- Developer: Bulbware
- Publisher: Bulbware
- Programmers: Artur Mikołajczyk Mateusz Małek
- Artist: Szymon Łukasik
- Composer: Bartosz Gajdarski
- Engine: Unity
- Platforms: OS X, Windows, iOS, Android, Nintendo Switch, Xbox One, PlayStation 4
- Release: OS X, WindowsNA: October 29, 2015; iOSNA: July 21, 2016; AndroidNA: September 8, 2016; Nintendo SwitchNA: July 6, 2017; PAL: July 13, 2017; JP: July 20, 2017; Xbox OneWW: October 6, 2017; PlayStation 4WW: March 1, 2018;
- Genre: Point-and-click adventure
- Mode: Single-player

= Bulb Boy =

2015 video game

Bulb Boy is a 2D point-and-click horror adventure video game developed and published by Bulbware. It was released on PC in 2015, on Android and iOS in 2016. The Nintendo Switch version was released in North America on July 6, 2017, in the PAL region on July 13, 2017, and in Japan on July 20, 2017 .
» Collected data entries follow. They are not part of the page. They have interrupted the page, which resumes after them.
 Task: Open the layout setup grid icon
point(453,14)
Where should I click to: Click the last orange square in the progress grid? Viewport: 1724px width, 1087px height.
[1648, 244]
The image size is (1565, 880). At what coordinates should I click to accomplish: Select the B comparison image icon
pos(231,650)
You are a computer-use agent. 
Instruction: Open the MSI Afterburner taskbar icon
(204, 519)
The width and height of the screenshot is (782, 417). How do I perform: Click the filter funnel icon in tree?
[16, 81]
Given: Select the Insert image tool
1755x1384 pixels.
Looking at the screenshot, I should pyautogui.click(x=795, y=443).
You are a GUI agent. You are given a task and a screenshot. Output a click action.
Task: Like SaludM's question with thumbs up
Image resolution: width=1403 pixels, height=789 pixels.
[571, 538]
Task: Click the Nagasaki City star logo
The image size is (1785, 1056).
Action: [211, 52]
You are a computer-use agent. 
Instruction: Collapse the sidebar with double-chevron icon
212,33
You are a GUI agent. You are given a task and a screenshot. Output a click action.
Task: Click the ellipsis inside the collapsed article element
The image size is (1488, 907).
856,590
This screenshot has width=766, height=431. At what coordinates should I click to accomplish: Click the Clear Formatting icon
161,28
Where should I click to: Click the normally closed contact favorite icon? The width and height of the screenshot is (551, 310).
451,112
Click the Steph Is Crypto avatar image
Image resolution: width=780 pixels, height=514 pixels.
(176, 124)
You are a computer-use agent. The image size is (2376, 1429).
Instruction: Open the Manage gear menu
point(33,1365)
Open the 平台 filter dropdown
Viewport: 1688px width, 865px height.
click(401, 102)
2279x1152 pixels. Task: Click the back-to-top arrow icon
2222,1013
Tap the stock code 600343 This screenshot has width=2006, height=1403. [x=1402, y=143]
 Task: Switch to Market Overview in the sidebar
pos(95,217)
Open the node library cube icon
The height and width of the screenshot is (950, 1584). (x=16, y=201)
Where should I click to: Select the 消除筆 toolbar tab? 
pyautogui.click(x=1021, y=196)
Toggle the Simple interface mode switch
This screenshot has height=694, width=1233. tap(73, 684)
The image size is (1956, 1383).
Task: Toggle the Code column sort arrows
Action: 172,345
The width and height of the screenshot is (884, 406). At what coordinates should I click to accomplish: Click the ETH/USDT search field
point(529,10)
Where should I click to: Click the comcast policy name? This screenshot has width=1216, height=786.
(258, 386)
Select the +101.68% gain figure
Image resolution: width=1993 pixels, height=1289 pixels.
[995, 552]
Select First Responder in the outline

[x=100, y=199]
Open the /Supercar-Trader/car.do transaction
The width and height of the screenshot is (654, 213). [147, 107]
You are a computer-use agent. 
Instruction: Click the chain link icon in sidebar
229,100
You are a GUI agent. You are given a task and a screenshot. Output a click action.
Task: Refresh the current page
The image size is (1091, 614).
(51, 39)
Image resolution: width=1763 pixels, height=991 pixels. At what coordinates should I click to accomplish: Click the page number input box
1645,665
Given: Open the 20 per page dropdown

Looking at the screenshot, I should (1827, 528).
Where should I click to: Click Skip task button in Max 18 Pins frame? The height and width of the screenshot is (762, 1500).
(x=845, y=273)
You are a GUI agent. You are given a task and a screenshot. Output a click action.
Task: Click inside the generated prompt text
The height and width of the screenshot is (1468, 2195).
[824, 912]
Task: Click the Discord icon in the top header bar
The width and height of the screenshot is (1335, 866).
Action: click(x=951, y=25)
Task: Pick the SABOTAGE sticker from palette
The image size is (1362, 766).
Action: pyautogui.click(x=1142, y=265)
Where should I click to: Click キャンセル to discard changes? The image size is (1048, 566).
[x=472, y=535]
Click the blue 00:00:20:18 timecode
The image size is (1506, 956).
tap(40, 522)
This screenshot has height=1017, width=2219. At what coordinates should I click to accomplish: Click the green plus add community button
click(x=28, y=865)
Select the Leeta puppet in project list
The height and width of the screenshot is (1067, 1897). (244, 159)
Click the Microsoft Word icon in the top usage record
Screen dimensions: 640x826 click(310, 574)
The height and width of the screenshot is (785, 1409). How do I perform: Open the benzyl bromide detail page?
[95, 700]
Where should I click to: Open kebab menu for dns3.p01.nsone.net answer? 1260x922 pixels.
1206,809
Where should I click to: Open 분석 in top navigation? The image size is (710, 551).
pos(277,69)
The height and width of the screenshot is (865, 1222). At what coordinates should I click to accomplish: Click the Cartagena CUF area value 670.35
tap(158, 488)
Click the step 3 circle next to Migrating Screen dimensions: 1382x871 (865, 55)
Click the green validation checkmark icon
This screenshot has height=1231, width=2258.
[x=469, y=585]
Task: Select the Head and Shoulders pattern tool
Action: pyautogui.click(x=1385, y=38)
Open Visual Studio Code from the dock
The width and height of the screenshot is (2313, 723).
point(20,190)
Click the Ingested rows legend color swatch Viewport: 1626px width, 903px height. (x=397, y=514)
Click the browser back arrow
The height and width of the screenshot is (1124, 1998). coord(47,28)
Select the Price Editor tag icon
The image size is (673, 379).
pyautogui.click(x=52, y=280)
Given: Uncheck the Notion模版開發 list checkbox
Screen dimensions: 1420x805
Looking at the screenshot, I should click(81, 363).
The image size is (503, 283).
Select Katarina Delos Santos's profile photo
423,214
On October 6, 2017, it was released worldwide for the Xbox One. And it was released on PlayStation 4 on March 1, 2018.

== Reception ==

Review aggregator Metacritic gave the Switch version of Bulb Boy a score of 75 out of 100, indicating "generally favorable reviews". Writing for Nintendo World Report, Justin Nation gave the game an 8/10. He praised the game's artstyle, positively comparing it to the work of The Ren & Stimpy Show creator John Kricfalusi calling the visuals "a lot of fun". He also praised the music, feeling that it was "appropriately themed" and helped "reinforce what's on the screen nicely". The touch controls were similarly lauded, with Nation calling the game "easy to pick up" as a result. Of the few gripes Nation had with Bulb Boy, its short length was one of them. He also bemoaned one instance where a control option wasn't clear to him, causing a puzzle to stump him for the "wrong reason".

Ryan Craddock of Nintendo Life, similarly gave the Nintendo Switch version of Bulb Boy a positive review, citing its "successful mixture of ideas" which "see you doing different things as you progress through the story." Craddock also praised its "simple" controls, noting that while the lack of touchscreen input in a point-and-click style game might seem like a "missed opportunity", it meant that players would have the same experience whether in handheld or TV mode. Positive mention was also given to the game's final boss, which Craddock felt "offered a slightly different experience that was put together nicely". He ultimately gave the game a "great" rating of 8/10 concluding that while it may be short, it was "clearly lovingly put-together" and managed to "refreshingly" make horror "cute and fun, rather than take itself seriously".

Users on Metacritic gave the Xbox version of Bulb Boy a 7.6/10.

Aggregate scores
| Aggregator | Score |
|---|---|
| Metacritic | PC: 84/100 NS: 75/100 |
| OpenCritic | 75/100 70% Critics Recommend |

Review score
| Publication | Score |
|---|---|
| TouchArcade | iOS: 4/5 |

=== Accolades ===
Bulb Boy won the award for "Best Character Design" at Intel Level Up 2015.